*Written exercise*:
Answer these questions using the biographical sketch of Patricia Klindienst.
1. Which publisher issued The Earth Knows My Name, and in what year?
2. How many years did Klindienst spend traveling through the United States to collect oral histories for that book?
3. Where did Deborah Schumacher's comments on the book appear?

*Page text*:
Start
Educator, gardener, and writer. Has taught at Yale University, Wesleyan College, and Connecticut College.

WRITINGS:

The Earth Knows My Name: Food, Culture, and Sustainability in the Gardens of Ethnic Americans, Beacon Press (Boston, MA), 2006.

Contributor to books, including Coming to Light: American Women Poets in the Twentieth Century, edited by Diane Wood Middlebrook and Marilyn Yalom, University of Michigan Press (Ann Arbor, MI), 1985; contributor to periodicals, including the Stanford Literature Review.

SIDELIGHTS:

Patricia Klindienst is a writing teacher and master gardener who spent three years traveling through the United States collecting oral histories for her book The Earth Knows My Name: Food, Culture, and Sustainability in the Gardens of Ethnic Americans. In this cultural study, the author gathers stories of urban, suburban, and rural gardens created by people rarely represented in American gardening books: Native Americans, Asian and European immigrants, and ethnic people living on the land long before it became America, including the Southwest Hispanics and the descendents of African slaves who became the Gullah gardeners of the Sea Islands off the coast of South Carolina.

"The connection between farming, between growing food, and culture, is slipping away from our national memory and from the personal memory of many of our citizens," wrote Deborah Schumacher on the Food Co-op Web site. Schumacher went on to write: "Patricia Klindienst's … book The Earth Knows My Name: Food, Culture, and Sustainability in the Gardens of Ethnic Americans is a reminder of what exactly we are losing."
End
*Data block*:
Start
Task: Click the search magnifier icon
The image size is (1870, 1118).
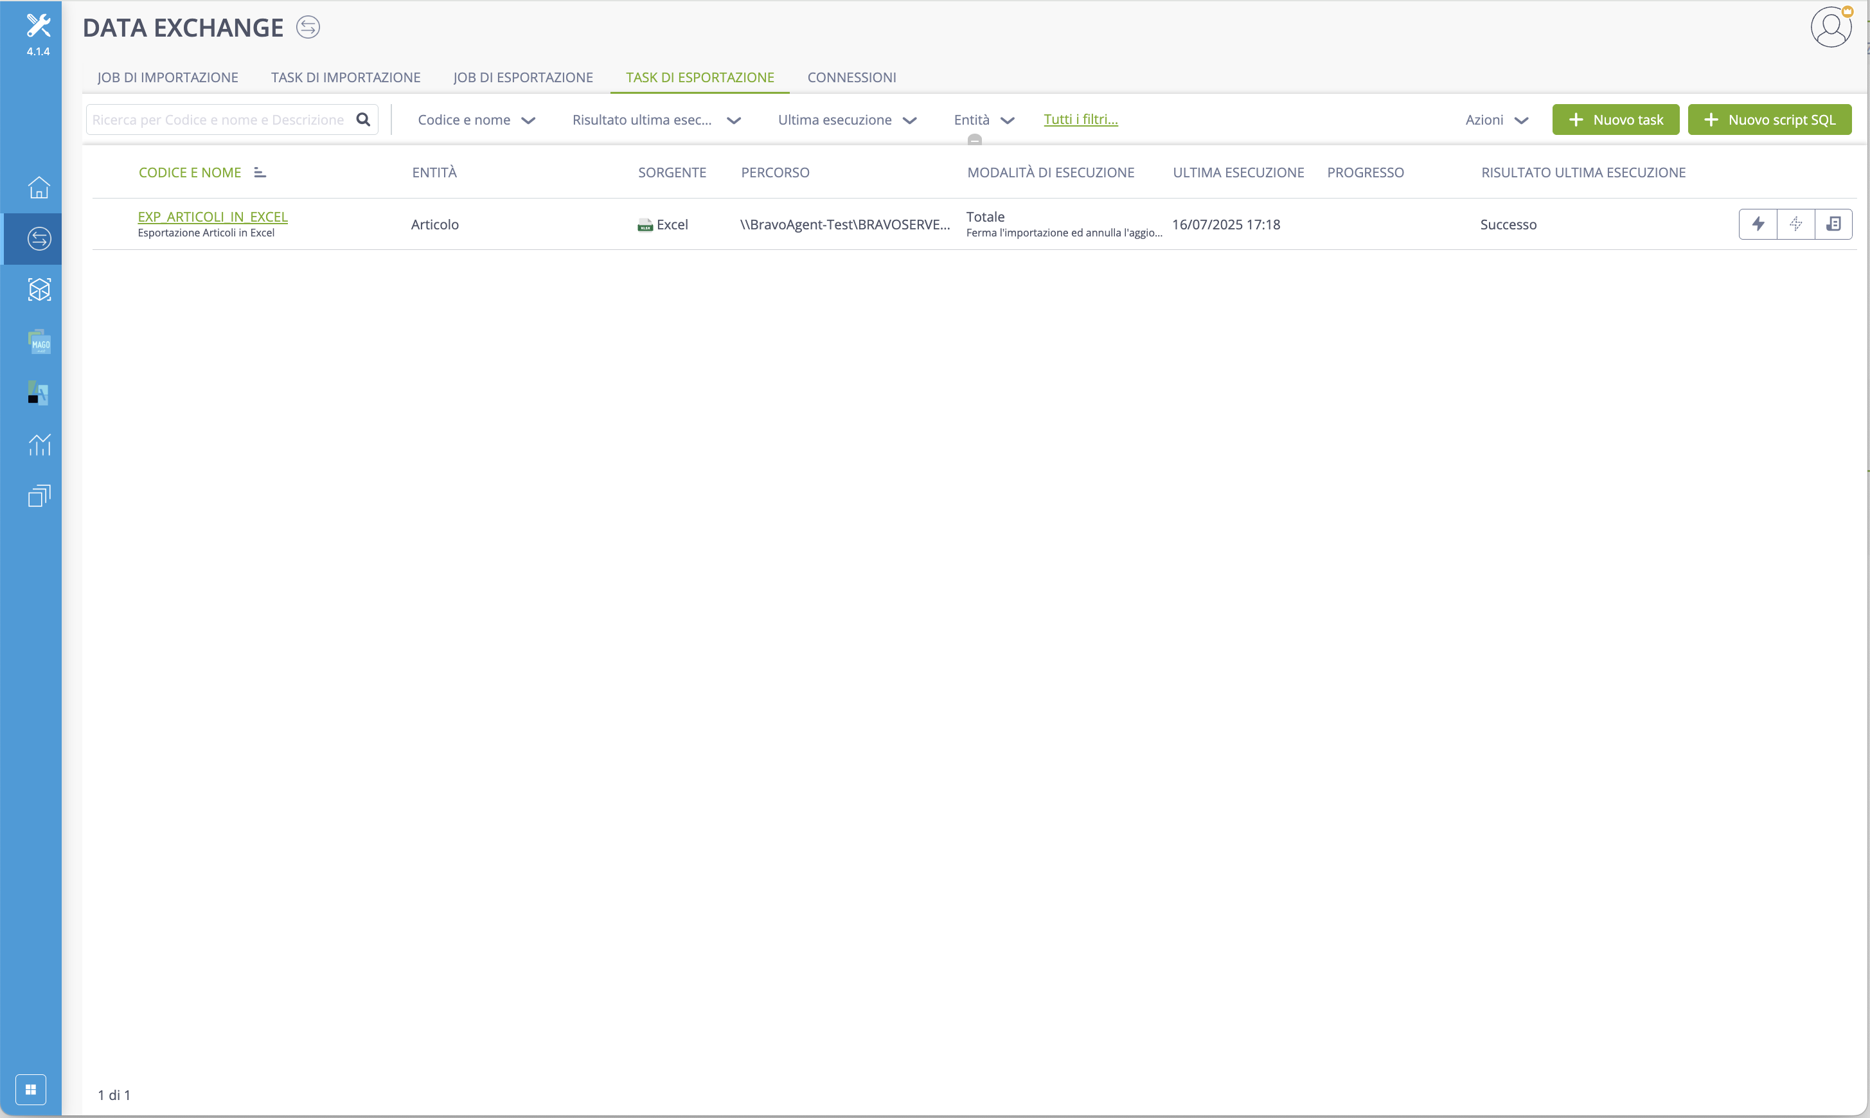Action: pos(363,119)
End
*Worked solution*:
1. Beacon Press (Boston, MA), in 2006.
2. Three years.
3. On the Food Co-op Web site.